Friday, April 1

ATTENBERG



Can there be love without sentimentality? What happens when biology and reason, instead of emotion or desire, are the driving forces in a person’s world? ATTENBERG, a new film by Greek director Athina Rachel Tsangari, asks these questions while simultaneously riding on the new wave of cutting-edge contemporary Greek cinema. Featured as a selection in this year’s New Directors/New Films series at MoMA and Lincoln Center, ATTENBERG is enjoying a positive reception at its first American screenings.

The film takes its title from a character’s mispronunciation of the last name of Sir David Attenborough, whose films are the protagonist’s main source of social observation. Marina (a lovely and confrontational Ariane Labed) is 23-years old—a devoted daughter whose world is filled solely by the presence of Attenborough, her dying architect father, and her best (and only) friend, Bella. The characters seem to be the only people who populate the desolate industrial seaside town which her father helped design in the 1960s.

While Marina is exploring her latent sexuality through pantomiming Sir Attenborough’s nature films, her terminally-ill father tries to come to terms with the stark city he designed. Both father and daughter enjoy an exceptionally close relationship, despite the fact that their bond is not visibly emotional. Through honest debates about biology and sexuality, word games, and make-believe, their small family comes to profoundly understand sex, death, and love.

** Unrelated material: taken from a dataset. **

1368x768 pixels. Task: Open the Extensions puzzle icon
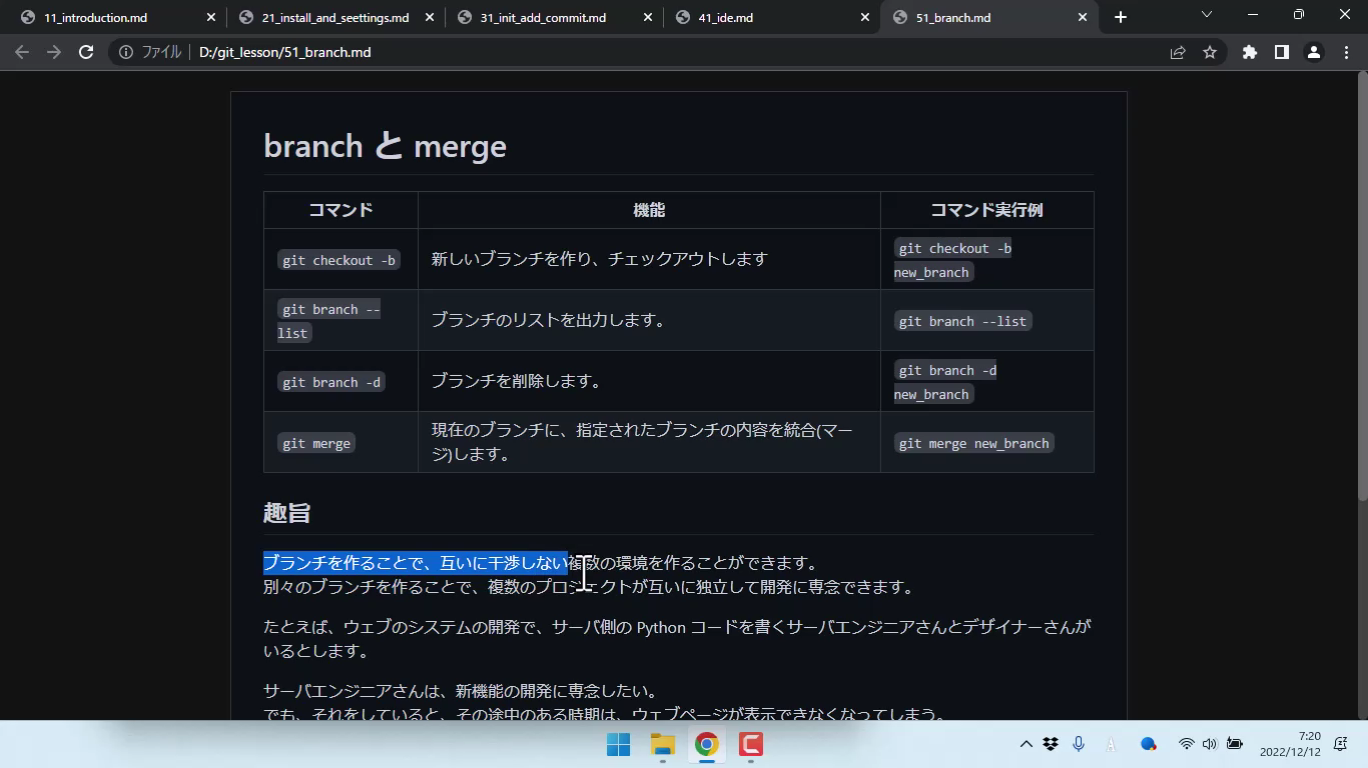[1249, 52]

ATTENBERG co-stars Giorgios Lanthimos, the writer-director of Dogtooth, last year’s breakout Greek cinema tableaux. Comparisons between the two films are inevitable: both films explore the worlds of adult children who haven’t been given the necessary tools for negotiating the modern world (and both films include disarming, awkward dance sequences which make the viewers’ skin crawl). But whereas the parents’ impetus in Dogtooth was abuse, the driving force in ATTENBERG is love. Marina’s father didn’t instruct her to be alone—he taught her to be self-reliant.

"It would be too reductive to insist on attributing Marina's self-willed seclusion to a matter of alienated living in a not-quite-post-industrial environment," writes Andrew Schenker in Slant. "Though unlike the film's obvious point of comparison, Dogtooth, which depicted, by contrast, an enforced seclusion, social context is an important matter here. Finally, as Marina begins to bridge the gap of her isolation and prepares for her father's death, her standing on the threshold of a new century (if, per the father's words, the film takes place around 2000), as cinema then stood on the verge of its own now largely completed digital shift (ATTENBERG was defiantly shot on 35mm), is hugely significant. Tsangari's is ultimately a film that asks how one can be expected to cope with life in what might be termed post-post-modernity. The film's varied segments serve as the answers: an anarchic sense of play; the movies, including this one, that provide us with this manic brand of release; music; sex, of course; and, possibly even, if we're lucky, love."

ATTENBERG is a beautiful, arresting, and troubling film, and Tsangari’s work is a strong argument for the strength of contemporary Greek cinema. Highly recommended.